The College launched a summer program for Finnish youth in 1929, offering courses in radical literature, Finnish language and culture, labor history and economics in the mornings, with afternoons set aside for recreational pursuits.
WPC instructor Fred Thompson described the economics curriculum in the September 1937 One Big Union Monthly. After reviewing increased productivity made possible by modern machinery, and working the increases as math problems, students
reached the inevitable conclusion that if we can produce so much more than we used to, and do not live more than a couple of times as well, it must be that the working class is gypped of a good part of what it is now able to produce.
To determine where this robbery happened, they turned to a hypothetical candy and ice cream store.
Suppose that there is a general complaint that where you buy your confections they charge such high prices that you are robbed. Will those who have no money to spend there be robbed? All agree the answer is “No” [The more they spend, the more they are robbed.] … Is it possible to explain that one class with plenty of money, and spending plenty of it, lives without working by assuming that when people go to buy they are robbed by high prices? And so these 12-year-old economists conclude that the gypping of the working class must be perpetuated by the time the worker gets his paycheck, that “exploitation occurs predominantly at the point of production.”

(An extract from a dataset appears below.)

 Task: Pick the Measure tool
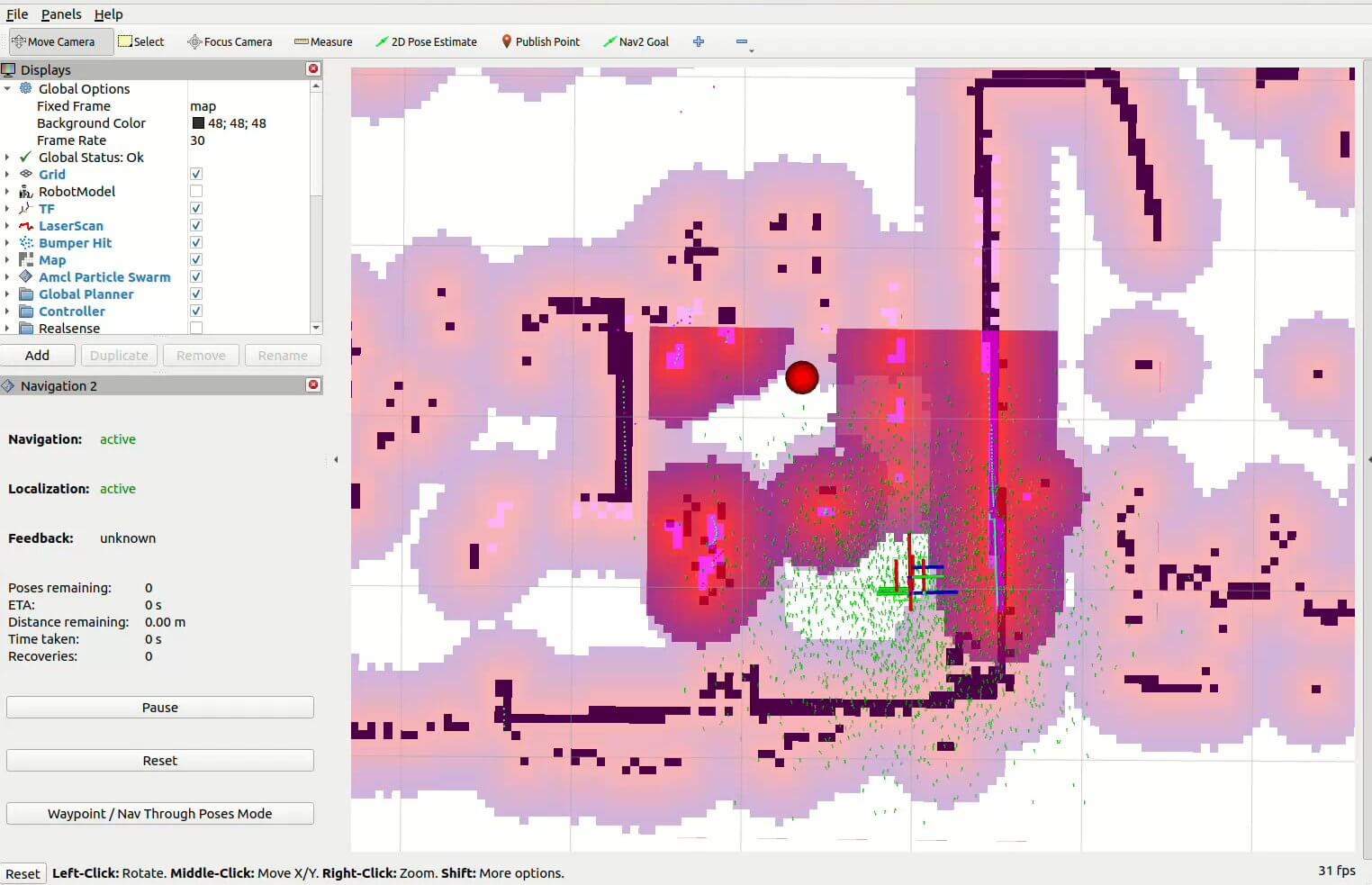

Similarly, students tackled the problem of unemployment, proving somewhat more astute than the U.S. Congress. When faced with the fact that 12 million lacked jobs, while 28 million worked for nine hours a day, they treated the problem as a simple mathematical problem, concluding that a six-hour day would allow for full employment.

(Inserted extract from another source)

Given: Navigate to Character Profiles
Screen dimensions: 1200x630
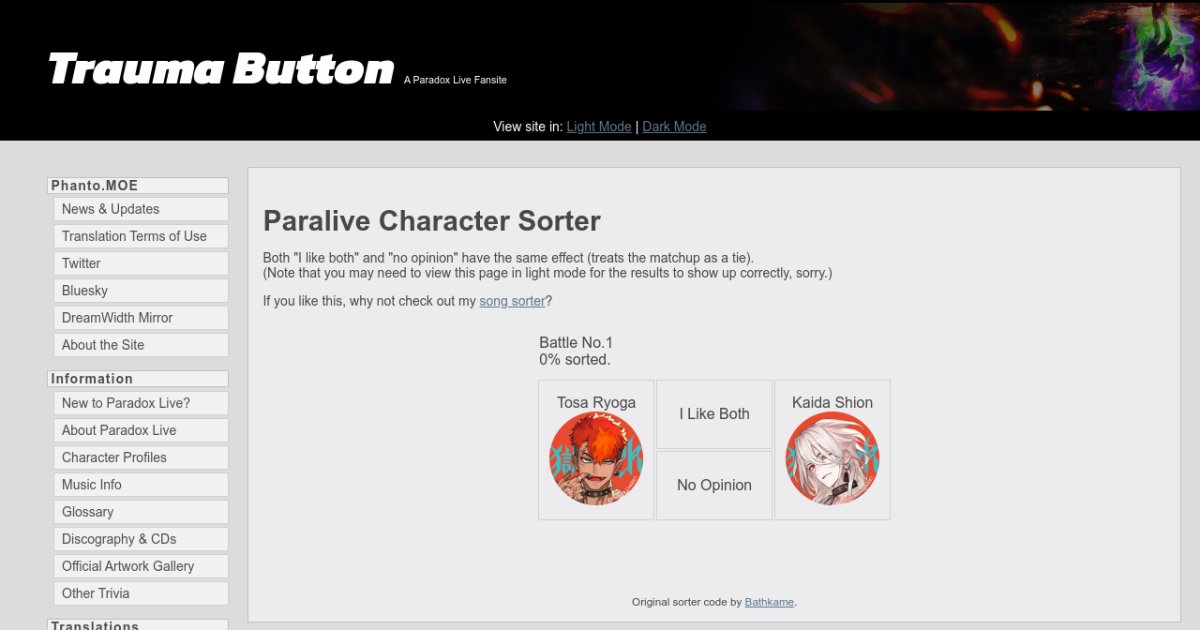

While the four-week summer program classes were structured by the WPC staff, students took charge of organizing social and recreational activities, putting their lessons in running meetings and organizing to practical use. Worker-students in the regular program played a more active role, helping arrange the curriculum, organizing the evening debates and lectures (as well as entertainments), and handling conflicts and discipline.
Work People’s College had neither traditional tests not grades nor diplomas. The faculty were not academics, but rather workers with many years’ experience as wage slaves and in labor agitation.

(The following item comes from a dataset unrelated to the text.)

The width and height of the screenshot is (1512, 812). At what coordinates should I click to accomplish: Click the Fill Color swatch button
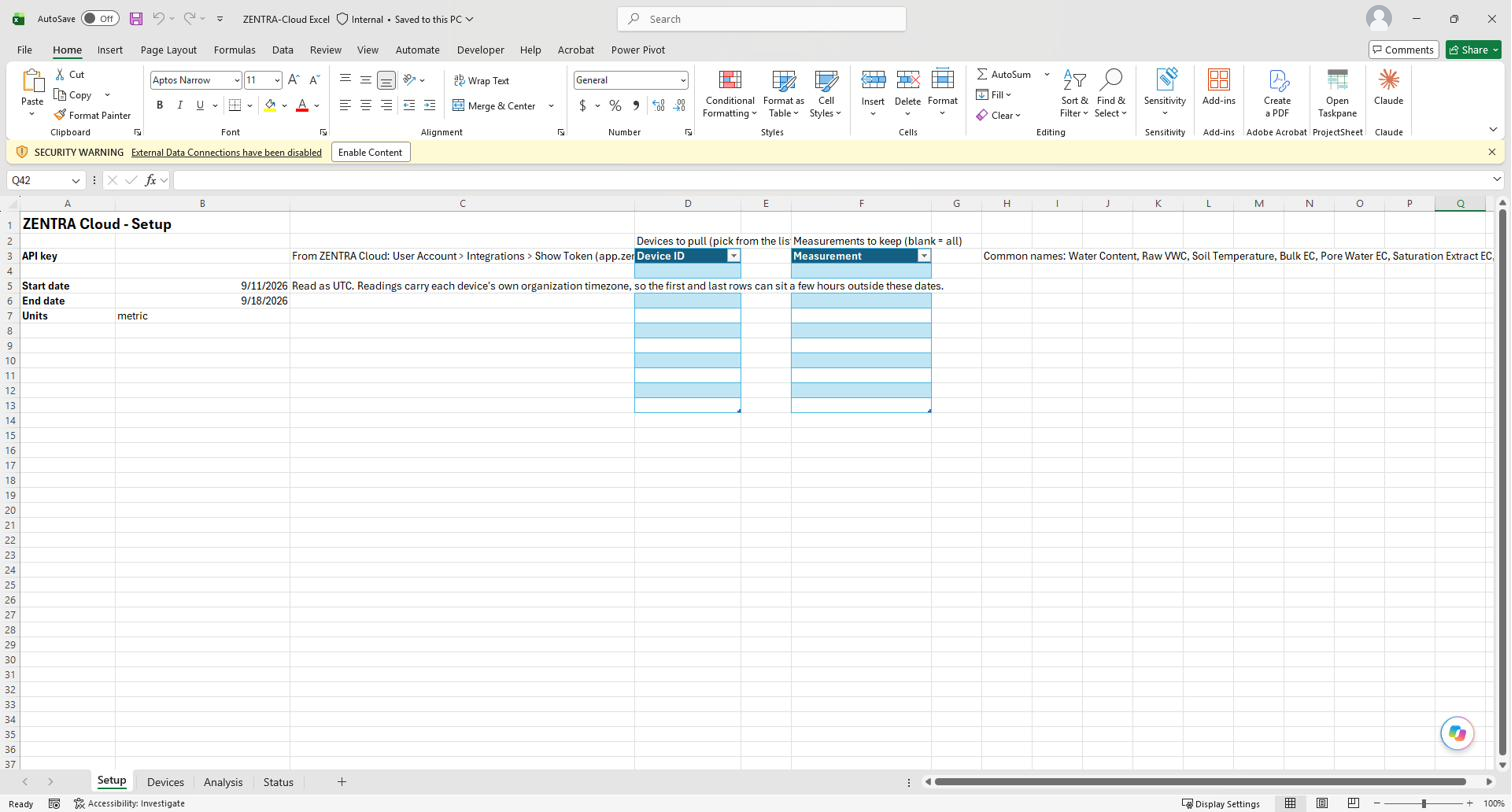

While there was a schedule of classes, Thompson recalled, there was little lecturing.Rather, students were encouraged to hunt up information and present it in the form of debates, soapbox talks, articles and skits, many of which found their way into the pages of the IWW press. (A WPC theater troupe also regularly toured northern Minnesota and Upper Michigan, performing for immigrant and labor groups.) One of those plays, “Banker’s Island,” told the story of three workers stranded on an island with a banker who used his supply of gold to get them to build him a home and provide him with the necessities of life. But they organized when the banker decreed that they could not eat the bounty on “his” island without paying for it, and reorganized things to suit themselves. After a few days the boss capitulated, agreeing to wash the dishes in exchange for an equal share of the food.
Regular classes ended in 1941 (the summer program continued for a few years) and the army seized the campus during World War II. WPC did not reopen, and its building was sold in 1953.